The Winter Theater is also located in this block, and beside it, a shop of those famous “I love NY” souvenirs. Especially at nights, at dinner time, but also almost at any time, a big line is waiting, on the sidewalk of the W. 51st Street, for a table at Ellen’s Stardust Diner. This restaurant is famous because the waiters are also both singers and actors, and eating them always includes a show.

In 1881, this whole block was the headquarters of the American Horse Exchange, a property of “William K. Vanderbilt and a group of investors” (Gray, 1998). During the 19th Century, the horse and carriage industries were an influential factor in the improvement of the area around the intersection between Broadway Avenue and Seventh Avenue. Before being known as Times Square, Long Acre Square was the name of this intersection. “after Long Acre Square in London, where carriages similarly congregated” (Marton, 2005).

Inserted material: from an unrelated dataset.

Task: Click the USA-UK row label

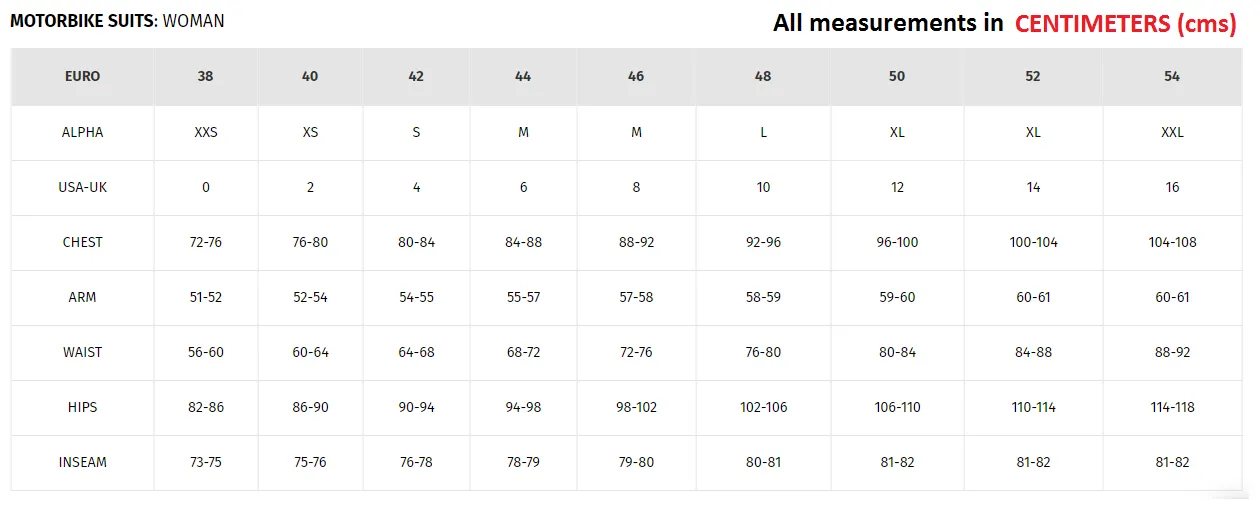Action: tap(82, 188)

The 12th of July of 1896 a fire consumed the American Horse Exchange, killing around 100 horses and destroyed more than 100 carriages (The New York Times, 1896). Three decades later, “automobiles became increasingly popular, especially to the elite served by the American Horse Exchange. In 1910 the Vanderbilt group leased the entire site to Lee and J. J. Shubert” (Gray, 1998) to build a theater: The Winter Theater. Carriages were not the most common way of transportation anymore, and despite the business is not as lucrative as before, so far, horses are still around Times Square.